● **Exercise**: Return the run of lines below that opens with the line containing "Business Idea (43, 1328)" and closes with the line containing "Cookie policy (94, 1873)", keeping each one exact.

● **Records from a data collection**:
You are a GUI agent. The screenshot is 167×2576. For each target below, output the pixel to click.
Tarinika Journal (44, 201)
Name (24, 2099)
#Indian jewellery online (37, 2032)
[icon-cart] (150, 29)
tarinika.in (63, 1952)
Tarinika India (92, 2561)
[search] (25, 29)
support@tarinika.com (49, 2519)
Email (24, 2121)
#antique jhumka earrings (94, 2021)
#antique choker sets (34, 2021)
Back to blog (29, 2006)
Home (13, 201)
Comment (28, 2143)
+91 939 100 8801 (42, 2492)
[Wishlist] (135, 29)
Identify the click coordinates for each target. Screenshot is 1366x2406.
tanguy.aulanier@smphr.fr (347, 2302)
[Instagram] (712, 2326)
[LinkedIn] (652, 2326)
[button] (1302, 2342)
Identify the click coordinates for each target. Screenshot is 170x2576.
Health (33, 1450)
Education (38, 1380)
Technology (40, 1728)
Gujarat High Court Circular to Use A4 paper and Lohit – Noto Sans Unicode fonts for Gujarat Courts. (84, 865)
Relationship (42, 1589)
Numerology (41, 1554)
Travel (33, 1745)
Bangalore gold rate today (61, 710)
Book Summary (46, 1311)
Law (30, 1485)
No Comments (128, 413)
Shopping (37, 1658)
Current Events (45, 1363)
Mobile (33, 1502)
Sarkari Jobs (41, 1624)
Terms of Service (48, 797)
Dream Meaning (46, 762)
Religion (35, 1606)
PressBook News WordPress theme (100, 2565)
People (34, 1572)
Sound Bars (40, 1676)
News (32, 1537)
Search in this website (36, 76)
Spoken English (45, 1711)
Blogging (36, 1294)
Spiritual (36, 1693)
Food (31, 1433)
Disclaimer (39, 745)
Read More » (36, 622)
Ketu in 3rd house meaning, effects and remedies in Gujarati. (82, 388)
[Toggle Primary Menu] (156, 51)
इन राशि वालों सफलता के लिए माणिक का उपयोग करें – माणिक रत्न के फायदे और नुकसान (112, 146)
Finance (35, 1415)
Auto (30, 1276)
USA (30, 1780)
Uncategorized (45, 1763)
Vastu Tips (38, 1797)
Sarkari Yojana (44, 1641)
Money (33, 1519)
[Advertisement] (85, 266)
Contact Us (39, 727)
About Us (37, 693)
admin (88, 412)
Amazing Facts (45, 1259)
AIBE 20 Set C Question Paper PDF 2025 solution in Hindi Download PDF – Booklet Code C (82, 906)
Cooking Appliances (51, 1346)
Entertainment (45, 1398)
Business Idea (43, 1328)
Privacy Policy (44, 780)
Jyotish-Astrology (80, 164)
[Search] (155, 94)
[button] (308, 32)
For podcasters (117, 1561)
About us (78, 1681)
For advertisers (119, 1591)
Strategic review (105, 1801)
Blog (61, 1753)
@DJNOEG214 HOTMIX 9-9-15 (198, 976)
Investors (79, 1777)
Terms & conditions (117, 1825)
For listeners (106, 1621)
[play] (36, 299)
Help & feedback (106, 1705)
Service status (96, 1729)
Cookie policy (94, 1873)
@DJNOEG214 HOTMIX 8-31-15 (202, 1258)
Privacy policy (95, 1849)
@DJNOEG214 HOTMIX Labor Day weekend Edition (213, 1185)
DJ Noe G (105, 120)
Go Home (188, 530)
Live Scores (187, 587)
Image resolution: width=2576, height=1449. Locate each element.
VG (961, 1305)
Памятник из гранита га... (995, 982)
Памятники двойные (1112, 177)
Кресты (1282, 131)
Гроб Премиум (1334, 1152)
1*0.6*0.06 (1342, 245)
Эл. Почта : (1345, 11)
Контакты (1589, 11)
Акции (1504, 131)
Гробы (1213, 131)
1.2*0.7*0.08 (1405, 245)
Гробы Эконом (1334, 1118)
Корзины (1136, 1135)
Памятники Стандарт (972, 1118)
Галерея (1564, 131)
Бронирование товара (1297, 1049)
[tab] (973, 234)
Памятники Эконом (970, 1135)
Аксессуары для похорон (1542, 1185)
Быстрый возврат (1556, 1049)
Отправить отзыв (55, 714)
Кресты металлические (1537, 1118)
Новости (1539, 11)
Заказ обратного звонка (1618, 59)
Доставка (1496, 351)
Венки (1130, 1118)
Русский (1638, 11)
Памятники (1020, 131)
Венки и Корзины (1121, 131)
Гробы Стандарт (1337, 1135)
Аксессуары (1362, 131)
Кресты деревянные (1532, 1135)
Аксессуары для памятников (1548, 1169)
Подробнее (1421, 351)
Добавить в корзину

● **Expected answer**:
Business Idea (43, 1328)
Privacy Policy (44, 780)
Jyotish-Astrology (80, 164)
[Search] (155, 94)
[button] (308, 32)
For podcasters (117, 1561)
About us (78, 1681)
For advertisers (119, 1591)
Strategic review (105, 1801)
Blog (61, 1753)
@DJNOEG214 HOTMIX 9-9-15 (198, 976)
Investors (79, 1777)
Terms & conditions (117, 1825)
For listeners (106, 1621)
[play] (36, 299)
Help & feedback (106, 1705)
Service status (96, 1729)
Cookie policy (94, 1873)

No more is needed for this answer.